Outsider Pictures DVD
5.1 Surround, 16:9, 1h40m, director's commentary, bonus features.
naxos.com, outsiderpictures.us

Review by Steve Koenig

Jackie Paris is one of the more obscure famous jazz singers. A musician's singer, he sang for months with Charlie Parker's band. The Jersey-born Italian-American broke records for sold-out performances in the top New York jazz clubs of the '50s and '60s. Peggy Lee loved his work so much that she flew him out to Capitol Records in Hollywood and even paid for a full orchestra for his audition. Lenny Bruce was a great supporter. Paris is perhaps best known for his performance in Charles Mingus' "Paris In Blue," a bit of beat meets jazz.

I had never heard of Jackie until maybe twenty-five years ago, when my then-roommate, the kind who liked the Ella songbooks but couldn't stomach her live, rummaged one up. Even in the present era of reissues of never-popular albums, Amazon lists just a few in-print Jackie Paris discs, the majority of them expensive imports.

Questions remain: Why have so few people heard of Jackie Paris? Why did he seem to have all the right stuff, yet never made it big? Why had so many reported his 1977 death when he was still alive? This is the premise and structure of the film, and the story unfolds the way a great film thriller does.

The viewer first sees a Webcor radio with a voice saying, "In jazz, the beat's the thing," followed by a reporter asking Leonard (I assume Leonard Feather) why has Jackie Paris been "kept under wraps?"

Interviews with musicians are intercut with those of family members and loved ones, not to mention plenty of the horse itself: Jackie Paris. Among the others interviewed include Billy Taylor, Mark Murphy, Peggy Lee, James Moody, Anne Marie Moss, Joe Franklin, plus all of Paris' wives. These in turn are intercut with fascinating stills of newspaper and trade articles, 78 records and LP jackets, posters and many, many personal photos.

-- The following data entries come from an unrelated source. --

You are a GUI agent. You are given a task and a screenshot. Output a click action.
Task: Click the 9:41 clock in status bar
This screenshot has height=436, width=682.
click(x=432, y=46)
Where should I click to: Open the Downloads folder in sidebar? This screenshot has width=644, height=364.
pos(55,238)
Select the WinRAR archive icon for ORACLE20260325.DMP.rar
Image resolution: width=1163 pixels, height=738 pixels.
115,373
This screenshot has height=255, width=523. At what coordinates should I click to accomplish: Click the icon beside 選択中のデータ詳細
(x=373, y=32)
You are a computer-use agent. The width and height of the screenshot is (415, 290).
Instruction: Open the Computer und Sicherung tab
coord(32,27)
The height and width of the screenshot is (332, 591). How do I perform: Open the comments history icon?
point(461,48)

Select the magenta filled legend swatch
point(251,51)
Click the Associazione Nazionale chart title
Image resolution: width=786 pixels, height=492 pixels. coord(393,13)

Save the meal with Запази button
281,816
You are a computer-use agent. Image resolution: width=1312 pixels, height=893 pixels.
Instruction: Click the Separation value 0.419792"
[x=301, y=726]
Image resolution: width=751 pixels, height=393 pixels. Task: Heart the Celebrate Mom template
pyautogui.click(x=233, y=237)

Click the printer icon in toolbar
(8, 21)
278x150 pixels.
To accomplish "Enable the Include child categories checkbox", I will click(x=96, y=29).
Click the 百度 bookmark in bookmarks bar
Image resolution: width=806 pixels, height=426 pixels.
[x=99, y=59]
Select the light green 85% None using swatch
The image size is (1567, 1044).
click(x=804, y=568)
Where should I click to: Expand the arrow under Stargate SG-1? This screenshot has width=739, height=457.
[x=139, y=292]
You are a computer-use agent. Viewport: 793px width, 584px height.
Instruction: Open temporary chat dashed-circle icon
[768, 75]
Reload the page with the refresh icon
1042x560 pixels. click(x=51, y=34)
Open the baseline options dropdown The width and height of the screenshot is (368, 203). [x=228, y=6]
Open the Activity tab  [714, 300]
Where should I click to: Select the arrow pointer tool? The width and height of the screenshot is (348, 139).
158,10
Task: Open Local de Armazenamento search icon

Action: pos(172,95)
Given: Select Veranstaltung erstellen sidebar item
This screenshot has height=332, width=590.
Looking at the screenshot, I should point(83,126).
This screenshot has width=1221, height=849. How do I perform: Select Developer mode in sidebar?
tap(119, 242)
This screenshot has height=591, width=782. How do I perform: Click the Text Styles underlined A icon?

The film itself is musical in its rhetoric, and that is its power. Even folks with no interest jazz singers will find this an enthralling human-interest story. Music-lovers, of course, will find even more riches. The more evidence presented, the curiouser the mystery becomes. Performing as a tap dancer at the age of eight. Talk of enemies, lack of "killer instinct," Mafia problems. As it unravels, so do aspects of Paris' life, all leading to a cinematically satisfying conclusion.

This should be an automatic choice for Independent Lens or another show on PBS, although the mystery aspect here should make this indie box office boffo, as they used to say in the trades.

Features include a few songs of Jackie Paris's final club performance (March 2005) at the Jazz Standard. a 1949 film of his band in costume singing "Mexicali Rose," extended versions of interviews which were necessarily abbreviated in the film, all of them worthy, and a feature-long director's commentary.